The repair mode (i.e., the /p switch) repairs corrupt pages but makes no attempt to put the database in a consistent state. Thus, for Exchange 5.5, I recommend that you don't run Eseutil with the /p switch until after you've run Eseutil with the /r switch. Exchange 2000 lets you use Eseutil with the /p /g switch combination. If you use this combination, Eseutil checks the database for consistency, then prompts you to begin the repair process.
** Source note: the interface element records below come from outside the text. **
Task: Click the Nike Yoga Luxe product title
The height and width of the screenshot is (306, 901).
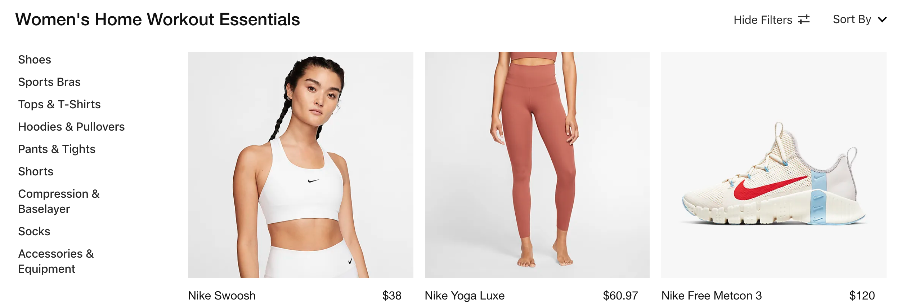Action: pyautogui.click(x=465, y=296)
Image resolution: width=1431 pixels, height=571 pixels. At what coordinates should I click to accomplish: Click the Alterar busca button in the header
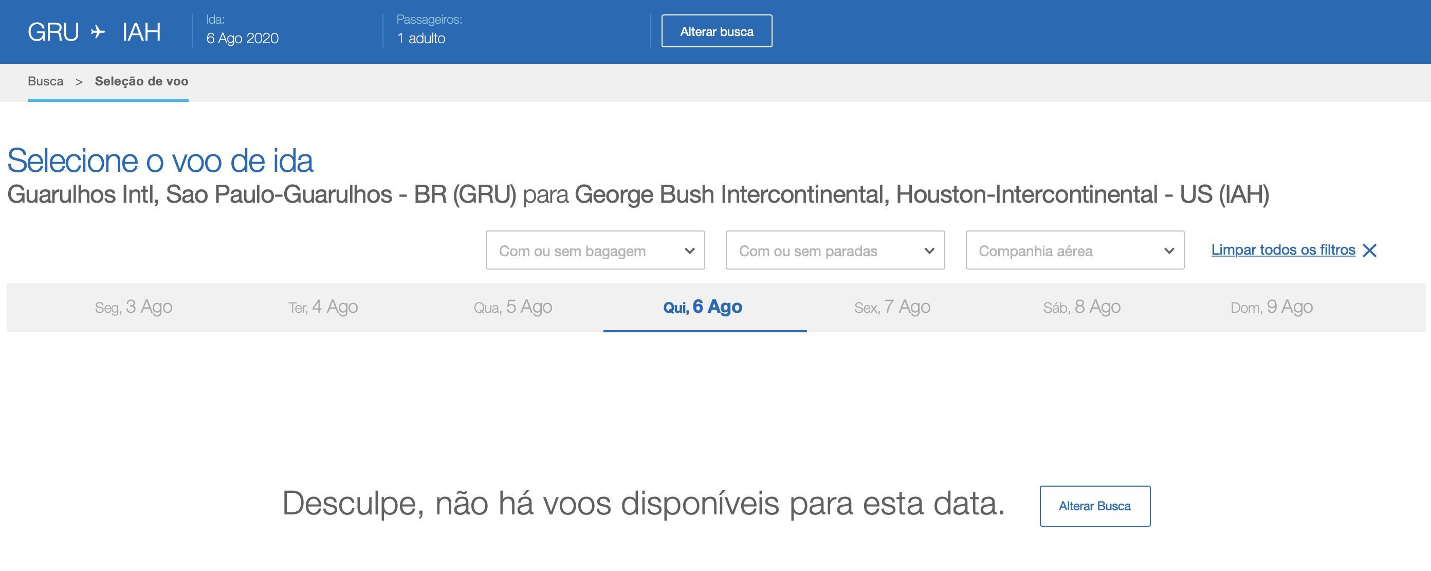[x=717, y=31]
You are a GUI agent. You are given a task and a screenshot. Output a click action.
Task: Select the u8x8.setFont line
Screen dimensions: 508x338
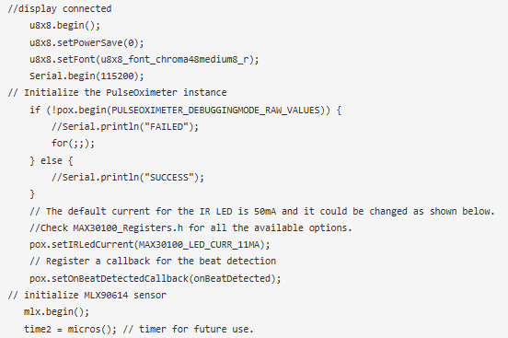pos(144,59)
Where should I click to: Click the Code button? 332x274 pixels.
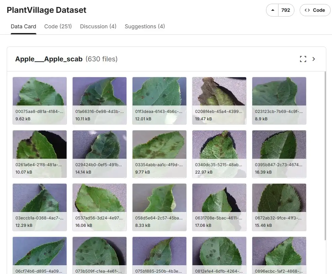(x=315, y=10)
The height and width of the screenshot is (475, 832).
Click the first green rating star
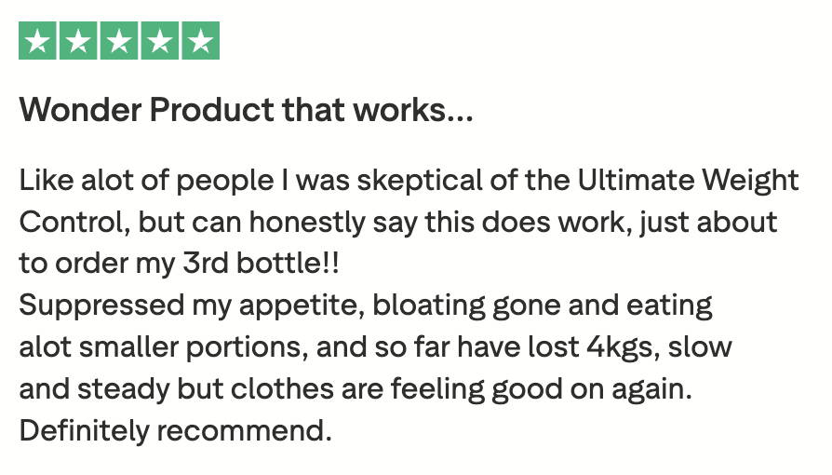coord(37,40)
Remember that in Exchange 2000, each .edb file has an associated .stm file. Thus, the repair mode has separate subswitches you can use if you don't have the .stm file for a particular database or if you have a pair of .stm and .edb files whose signatures don't match. See the Eseutil documentation or online Help for details about when and how to use these subswitches. To access the online Help, type the command

eseutil /?

then choose the g or r option.

Be aware that the repair mode might truncate or modify corrupt pages to fix the database. Because these actions might result in data loss, I recommend that you determine which pages you might lose when using this mode. See the Microsoft article "XADM: How to Determine Which Mailbox Owns a Particular Page in a Database" for step-by-step instructions about how to make this determination. In addition, you might want to make a copy of your database and run the repair mode on that copy. That way, you can restore the damaged database in case Eseutil makes the database worse. However, be aware that following the article's instructions might take a long time because you must make a separate pass to check the database.

Only the Exchange 2000 version of Eseutil offers the restore mode (i.e., the /c switch). When you restore an Exchange 5.5 database from an online backup and start the IS process, IS automatically replays any pending transactions and performs several recovery steps to get the database back to usable form. Exchange 2000's store doesn't perform these tasks in case you want to restore a database without immediately mounting it. The store performs these tasks only when you select the Last Backup Set check box in the Windows 2000 Backup utility. (Click Start Restore on the Restore tab to access this check box.) This new process means that you need to select that check box as you start to restore the last backup set for your Exchange server. If you forget, you can initiate the recovery manually by using Eseutil's /c switch with the c option (i.e., /cc). For information about how to use this switch, see the Microsoft article "XADM: The 'Last Backup Set' Check Box and Hard Recovery in Exchange 2000" (;en-us;q232938).

Use but Use Wisely
Eseutil can be a great laborsaving tool when your Exchange database has problems, but using this tool can lead to disaster if you're careless. Keeping good backups and practicing recovery on a test server will help reduce the risk that you'll use the tool inappropriately. Understanding when to use Eseutil and what each mode does will help you keep your Exchange data where your users need it: mounted and on the server.